Francia, Italia, Marocco, USA 1952

Cast: Orson Welles, Micheál MacLiammóir, Robert Coote, Suzanne Cloutier
Durata: 1 h e 31 min.

 

L’Othello di Orson Welles è uno dei suoi film minori, girato senza mezzi di produzione e a tratti, tra il 1948 e il 1951. Sono tanti gli aneddoti che lo accompagnano tra cui quello relativo alla scena dell’omicidio di Cassio: i costumi non erano arrivati poiché non erano stati pagati e Welles decise di spostare la scena in un vecchio bagno turco dotando gli attori di asciugamani. Trovate come queste, dovute a mancanza di mezzi, sono state spesso etichettate dalla critica, nel corso del tempo, come mediocri relegando il film in serie B.

Eppure l’edizione restaurata, resa possibile grazie alla Cineteca Nazionale di Roma e presentata alla Mostra del Cinema di Venezia del 2015, ha conquistato il pubblico ed è stata apprezzata anche in virtù di questi “difetti”. Cos’è cambiato?

Non credo che il vero problema sia stata la produzione stracciona, anche perché vinse la Palma d’Oro al Festival di Cannes del 1952, quanto piuttosto gli sperimentalismi di Welles che, all’epoca, facevano “scandalo”. Non era un’opera destinata al grande pubblico ma, a partire dalle inquadrature di apertura, si presentava come un film teatrale, con inquadrature oblique e un progetto ambizioso ma intrigante. Welles è stato ostacolato al punto che non ha potuto permettersi di registrare il suono in molti luoghi dove ha girato, non ha potuto pagare doppiatori (ha doppiato tutto lui con evidenti problemi di asincrono) e ha dovuto girare il film in due location, Venezia e un porticciolo sulla costa atlantica del Marocco. Il risultato finale è un film strano, visivamente interessante ma non sempre semplice da seguire. Fedele a Shakespeare, Welles ha puntato molto sulle incomprensioni tra i personaggi dirigendo magnificamente una tragedia che non ha eguali.
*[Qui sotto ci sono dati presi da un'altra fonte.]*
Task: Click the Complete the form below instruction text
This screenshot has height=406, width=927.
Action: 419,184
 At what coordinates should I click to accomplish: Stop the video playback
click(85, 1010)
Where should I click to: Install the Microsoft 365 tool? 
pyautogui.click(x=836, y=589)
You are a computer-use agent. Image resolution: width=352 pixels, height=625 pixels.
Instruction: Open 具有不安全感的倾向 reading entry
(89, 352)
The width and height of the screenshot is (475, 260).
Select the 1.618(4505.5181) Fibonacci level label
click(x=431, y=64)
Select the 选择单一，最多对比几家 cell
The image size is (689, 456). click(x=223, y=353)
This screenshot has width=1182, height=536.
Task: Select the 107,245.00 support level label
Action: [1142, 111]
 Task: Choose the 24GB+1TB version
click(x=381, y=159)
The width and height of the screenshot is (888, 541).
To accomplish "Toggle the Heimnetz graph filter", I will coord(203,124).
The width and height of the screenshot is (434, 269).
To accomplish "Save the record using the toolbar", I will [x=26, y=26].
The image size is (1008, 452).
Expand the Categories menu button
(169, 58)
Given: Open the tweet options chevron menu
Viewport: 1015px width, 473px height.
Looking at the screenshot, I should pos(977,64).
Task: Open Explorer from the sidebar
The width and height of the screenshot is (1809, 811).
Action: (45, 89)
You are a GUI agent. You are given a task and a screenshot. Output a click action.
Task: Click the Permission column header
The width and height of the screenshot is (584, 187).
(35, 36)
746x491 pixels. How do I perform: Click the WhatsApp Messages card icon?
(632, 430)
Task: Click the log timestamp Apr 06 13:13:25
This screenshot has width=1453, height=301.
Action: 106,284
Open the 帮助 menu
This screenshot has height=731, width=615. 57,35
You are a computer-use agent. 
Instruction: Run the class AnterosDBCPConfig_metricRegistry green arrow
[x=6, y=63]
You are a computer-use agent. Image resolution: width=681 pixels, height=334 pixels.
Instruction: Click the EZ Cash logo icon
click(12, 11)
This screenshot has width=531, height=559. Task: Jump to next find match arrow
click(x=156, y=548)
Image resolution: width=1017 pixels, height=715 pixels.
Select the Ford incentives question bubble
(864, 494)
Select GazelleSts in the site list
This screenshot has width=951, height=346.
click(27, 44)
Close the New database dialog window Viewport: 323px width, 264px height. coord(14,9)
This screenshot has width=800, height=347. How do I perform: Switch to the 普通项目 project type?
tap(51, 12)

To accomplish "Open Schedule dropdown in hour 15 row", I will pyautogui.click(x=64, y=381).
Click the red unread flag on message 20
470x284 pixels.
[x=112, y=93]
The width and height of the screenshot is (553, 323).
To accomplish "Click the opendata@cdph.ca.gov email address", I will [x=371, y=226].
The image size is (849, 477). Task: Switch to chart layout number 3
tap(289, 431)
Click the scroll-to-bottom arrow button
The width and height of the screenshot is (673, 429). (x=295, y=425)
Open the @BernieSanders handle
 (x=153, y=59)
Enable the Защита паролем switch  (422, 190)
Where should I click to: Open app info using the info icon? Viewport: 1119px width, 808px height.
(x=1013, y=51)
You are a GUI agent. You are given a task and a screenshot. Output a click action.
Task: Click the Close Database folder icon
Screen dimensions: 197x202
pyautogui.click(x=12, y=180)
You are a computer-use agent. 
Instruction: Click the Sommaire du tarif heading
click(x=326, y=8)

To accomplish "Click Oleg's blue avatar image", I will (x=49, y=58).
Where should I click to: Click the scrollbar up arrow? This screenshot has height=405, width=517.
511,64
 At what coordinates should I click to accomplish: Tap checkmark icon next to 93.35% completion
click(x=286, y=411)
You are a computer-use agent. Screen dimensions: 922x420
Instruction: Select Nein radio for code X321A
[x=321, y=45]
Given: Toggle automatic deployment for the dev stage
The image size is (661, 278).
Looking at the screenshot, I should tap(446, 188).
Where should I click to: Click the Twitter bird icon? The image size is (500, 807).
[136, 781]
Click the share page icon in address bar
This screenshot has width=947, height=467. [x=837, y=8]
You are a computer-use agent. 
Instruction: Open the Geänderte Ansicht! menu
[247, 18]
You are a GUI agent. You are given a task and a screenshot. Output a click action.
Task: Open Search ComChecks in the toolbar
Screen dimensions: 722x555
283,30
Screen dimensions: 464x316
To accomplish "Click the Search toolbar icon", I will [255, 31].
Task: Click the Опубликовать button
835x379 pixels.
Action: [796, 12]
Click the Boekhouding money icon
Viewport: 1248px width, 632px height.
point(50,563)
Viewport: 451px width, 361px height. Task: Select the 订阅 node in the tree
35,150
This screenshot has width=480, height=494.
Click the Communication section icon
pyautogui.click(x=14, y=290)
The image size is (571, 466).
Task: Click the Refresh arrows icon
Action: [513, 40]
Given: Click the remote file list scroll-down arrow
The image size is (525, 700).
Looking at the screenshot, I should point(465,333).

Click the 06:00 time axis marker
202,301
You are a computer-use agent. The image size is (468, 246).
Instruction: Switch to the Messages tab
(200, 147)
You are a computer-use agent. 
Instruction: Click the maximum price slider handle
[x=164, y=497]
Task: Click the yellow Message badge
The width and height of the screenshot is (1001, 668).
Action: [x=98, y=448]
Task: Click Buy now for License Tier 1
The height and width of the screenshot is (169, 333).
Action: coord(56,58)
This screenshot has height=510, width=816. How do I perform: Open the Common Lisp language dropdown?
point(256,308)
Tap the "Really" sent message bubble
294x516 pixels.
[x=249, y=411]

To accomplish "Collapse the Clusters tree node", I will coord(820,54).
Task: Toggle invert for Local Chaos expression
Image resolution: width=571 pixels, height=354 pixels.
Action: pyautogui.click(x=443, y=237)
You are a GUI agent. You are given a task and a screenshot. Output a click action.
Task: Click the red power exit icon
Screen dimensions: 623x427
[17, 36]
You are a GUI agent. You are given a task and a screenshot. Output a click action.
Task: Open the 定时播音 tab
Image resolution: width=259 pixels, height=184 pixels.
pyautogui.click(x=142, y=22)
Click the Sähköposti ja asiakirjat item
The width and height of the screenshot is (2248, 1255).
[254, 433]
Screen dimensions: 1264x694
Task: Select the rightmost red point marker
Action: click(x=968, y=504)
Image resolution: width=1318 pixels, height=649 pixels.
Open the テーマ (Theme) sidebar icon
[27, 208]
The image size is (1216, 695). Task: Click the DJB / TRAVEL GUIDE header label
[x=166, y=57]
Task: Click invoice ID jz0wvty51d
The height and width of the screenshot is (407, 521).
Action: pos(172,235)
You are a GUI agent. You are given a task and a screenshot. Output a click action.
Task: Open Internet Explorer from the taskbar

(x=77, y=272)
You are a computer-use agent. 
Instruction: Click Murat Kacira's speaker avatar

Questo restauro riporta, finalmente, alla luce un progetto, non solo un film, con audio stereo, dialoghi quasi in sincrono, e la partitura musicale scritta appositamente per il film dal maestro Angelo Francesco Lavagnino. Un recupero fondamentale per ricomporre al meglio un film in parte disperso. Grazie alla povertà dei mezzi, Welles utilizza tutto il suo genio per offrirci inquadrature a campo largo, giochi di luci e ombre, grazie al bianco e nero di Anchise Brizzi, e una riproposizione della tragedia shakesperiana incentrandola soprattutto sul personaggio di Jago.

L’Othello di Welles è un film prodigioso, per certi versi rivoluzionario, che, a modo suo, ha fatto scuola per le sue innovazioni tecniche ma, al contempo, è da ricordare perché propone uno Shakespeare semplice, intimista, cupo, che rinuncia a qualsiasi forma di divismo.